─── Text extract

In another embodiment, the wear band is a rotatable wear band provided in the form of multiple mating cylindroid sections (for example, a pair of semi-cylindrical sections) disposed and connected together within an annular recess formed in a circumferential collar that has been injection-moulded onto the pipe or sub in the same general manner as described above with respect to fixed wear band embodiments. The wear band is thus freely rotatable relative to the collar and the pipe (or sub), and thus can rotate relative to the casing when in rotational contact therewith, thereby reducing resultant wear to the wear band itself, and reducing or eliminating the risk of excessive torque developing in the pipe string due to contact with interior surfaces of the casing.
When the rotatable wear band has become worn and needs to be replaced, it is a relatively simple matter to remove the worn multi-piece wear band and replace it with a new one. This ability to replace worn rotatable wear bands makes it possible to greatly and relatively inexpensively extend the service life of a pipe section or sub carrying a rotatable wear band, as compared to fixed wear bands, because the collars moulded onto the pipe or sub to retain the rotatable wear bands will not be subject to abrasive wear in normal service (provided that worn rotatable wear bands are replaced before the risk of contact between the collars and the casing develops).
Wear bands in accordance with the present disclosure will reduce torque and resultant torsional stresses in the pipe string, and will prevent or reduce wear on the pipe string from rubbing against the inside of the casing. The wear bands also will make it easier for the pipe string to slide and rotate within the casing, thus increasing the depth to which the pipe can be inserted into the casing without fear of the pipe becoming stuck in the casing and even being twisted off due to high torque induced in the pipe as a result of being stuck in the casing. As well, the improved ability of the pipe to slide and rotate within the casing string because of the wear bands will reduce the time required for frac plug drill-outs, which is a significant benefit in light of the fact that the cost of these operations can be as much as $20,000 per day or more.

──────

Aim 1: In the records, copy out everything from the line containing "Where should I" down to the line containing "click(370, 89)", both of those lines included, and omit the pictures from your answer.
The passage on wear bands and the records that follow have no connection to each other.

─── Information given

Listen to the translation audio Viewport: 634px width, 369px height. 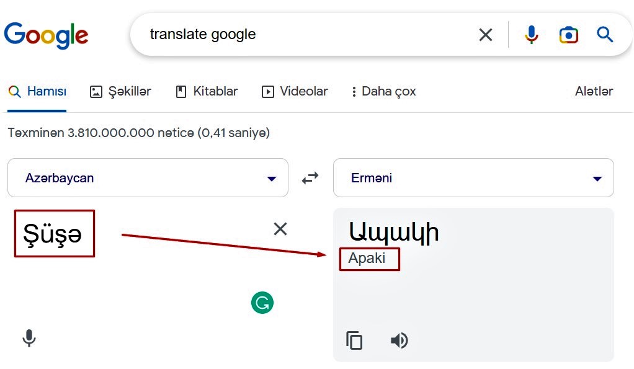(x=399, y=340)
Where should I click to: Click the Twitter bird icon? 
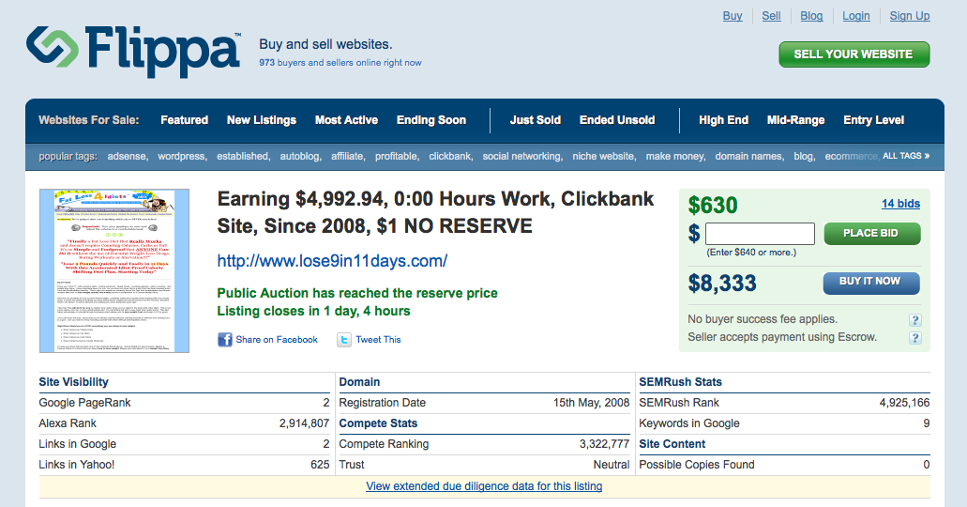pos(344,340)
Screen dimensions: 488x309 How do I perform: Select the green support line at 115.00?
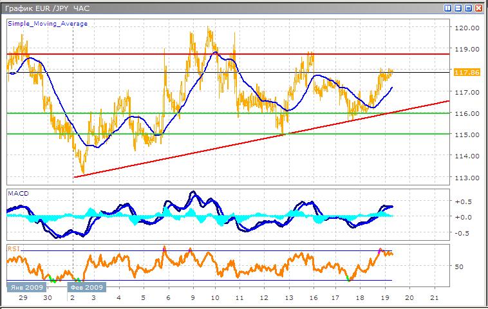tap(193, 134)
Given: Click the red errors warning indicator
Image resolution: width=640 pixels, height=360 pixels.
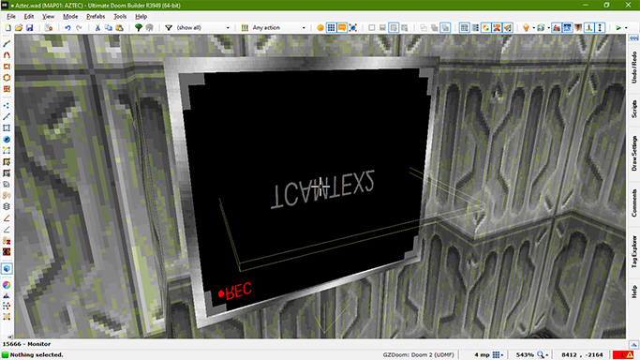Looking at the screenshot, I should (x=623, y=355).
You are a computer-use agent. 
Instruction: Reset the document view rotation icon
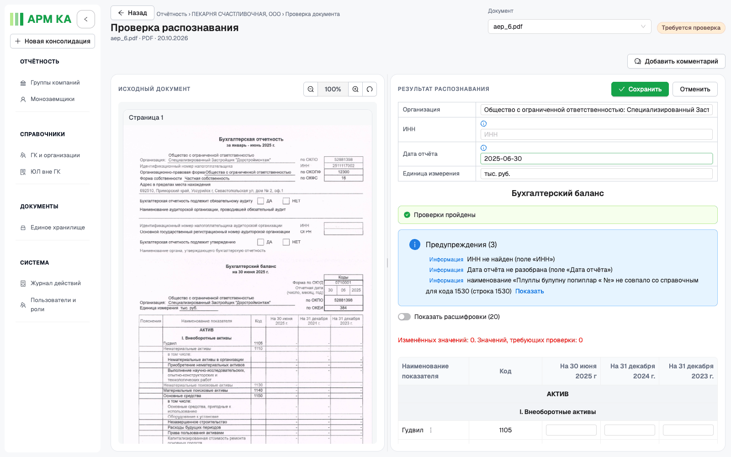click(370, 89)
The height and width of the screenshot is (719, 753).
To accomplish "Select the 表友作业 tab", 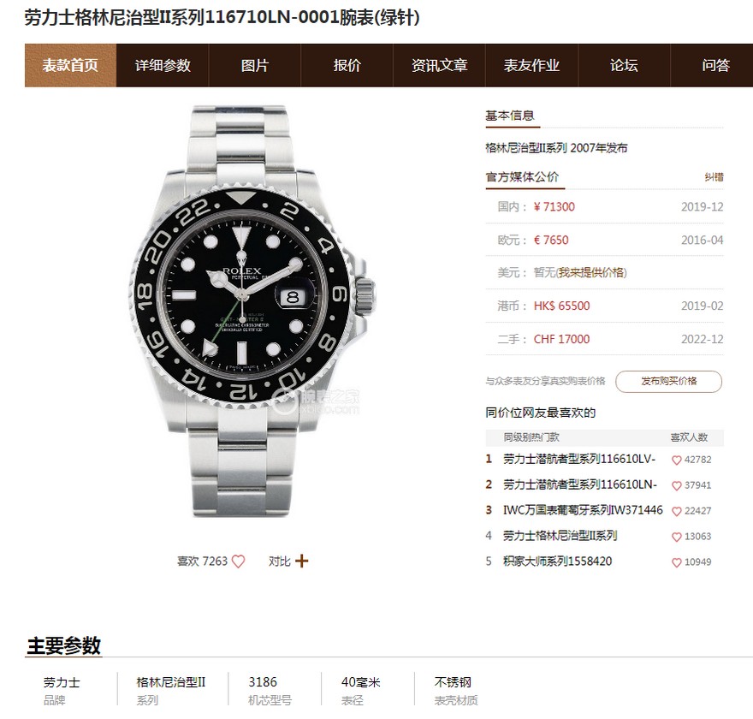I will pos(531,65).
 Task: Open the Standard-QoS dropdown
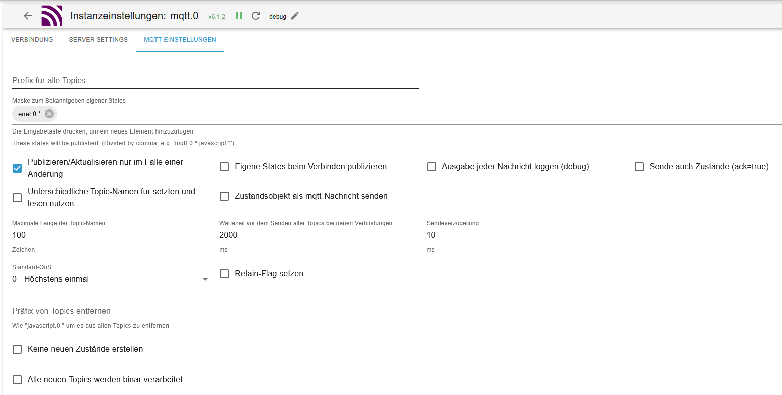[x=111, y=279]
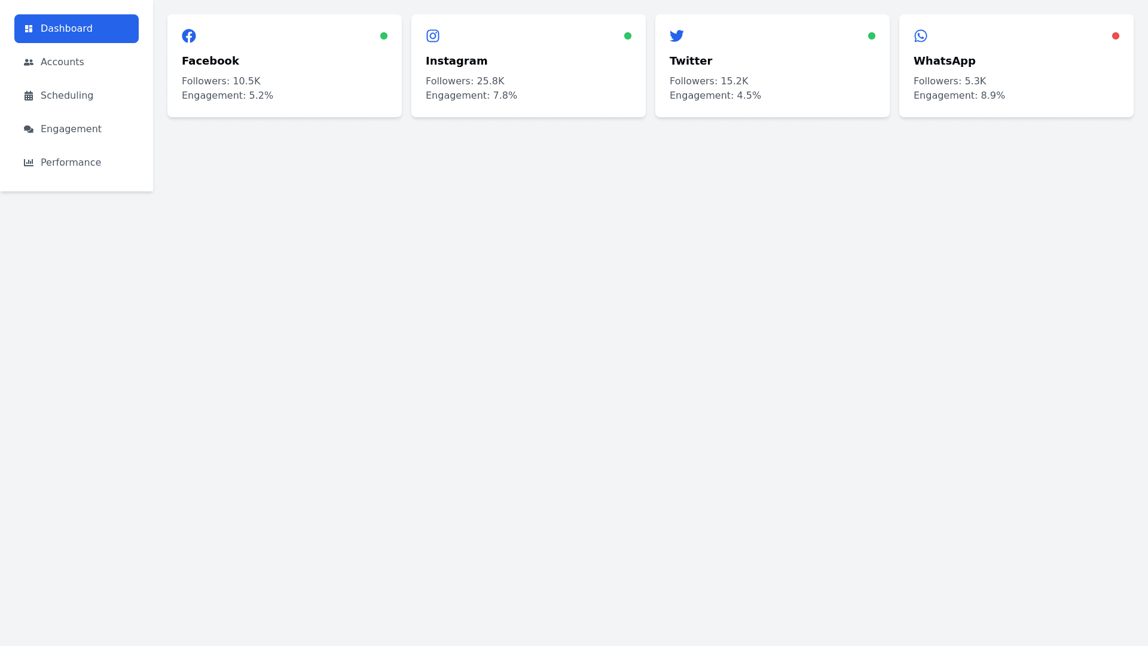The height and width of the screenshot is (646, 1148).
Task: Click the Scheduling calendar icon
Action: click(29, 96)
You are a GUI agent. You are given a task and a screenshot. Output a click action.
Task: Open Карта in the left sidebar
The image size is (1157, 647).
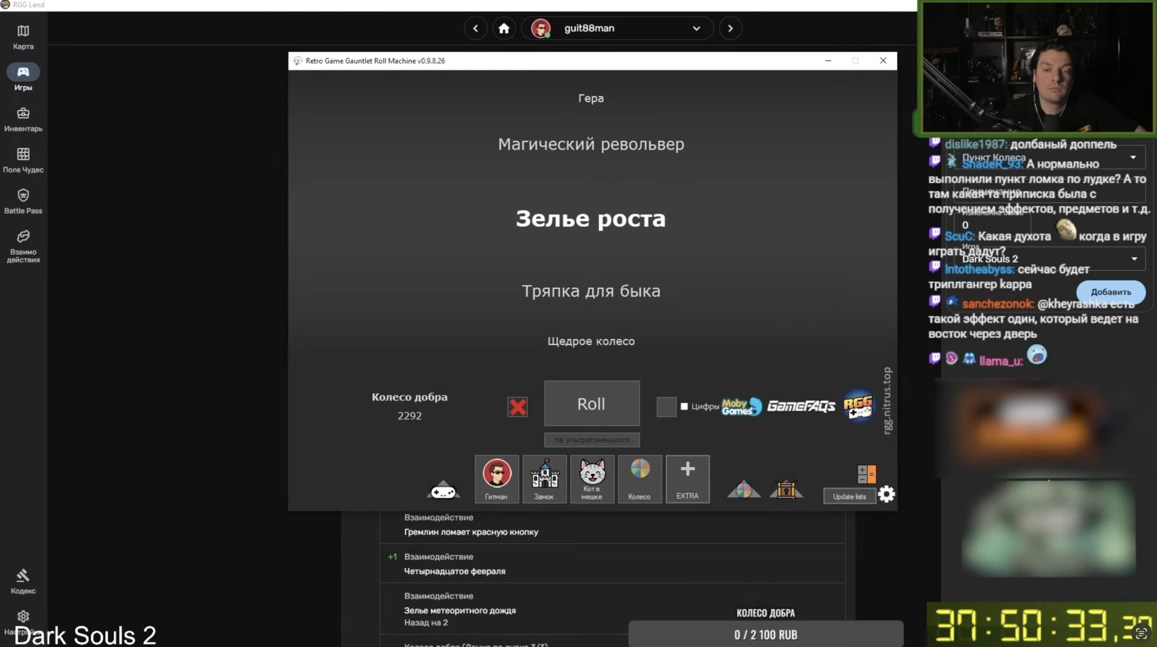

──────

Aim 2: Write the next part of the passage on wear bands for pipe strings, picking up after its final sentence.

Task result 1:
Where should I click to: Click the Twitter bird icon? 
pos(344,340)
Screen dimensions: 488x309 How do I perform: Select the green support line at 115.00?
tap(193, 134)
Given: Click the red errors warning indicator
Image resolution: width=640 pixels, height=360 pixels.
Looking at the screenshot, I should (x=623, y=355).
You are a computer-use agent. 
Instruction: Reset the document view rotation icon
click(370, 89)

Task result 2:
In accordance with the foregoing, in one aspect the present disclosure teaches a wear band assembly comprising a tubular member, plus a generally cylindrical wear band disposed circumferentially around and bonded to a selected portion of the length of the tubular member.
In a second aspect, the present disclosure teaches a wear band assembly comprising a tubular member; a generally cylindrical collar coaxially disposed around, and bonded to, a selected portion of the length of the tubular member, with the collar having an annular wear band retention groove coaxial with the tubular member, and with the wear retention groove having a cylindrical circumferential surface; and a generally cylindrical wear band rotatably and coaxially disposed within the wear band retention groove so as to be coaxially rotatable around the cylindrical circumferential surface of the wear band retention groove.
Embodiments will now be described with reference to the accompanying Figures, in which numerical references denote like parts, and in which:
Fixed wear bands 110 and 110A are shown herein as having bevelled annular portions at each end, but this is by way of non-limiting example only. In variant embodiments, wear bands 110 and 110A could be of simple cylindrical form (i.e., with a uniform outer diameter) with square-cut ends, to provide just one non-limiting example.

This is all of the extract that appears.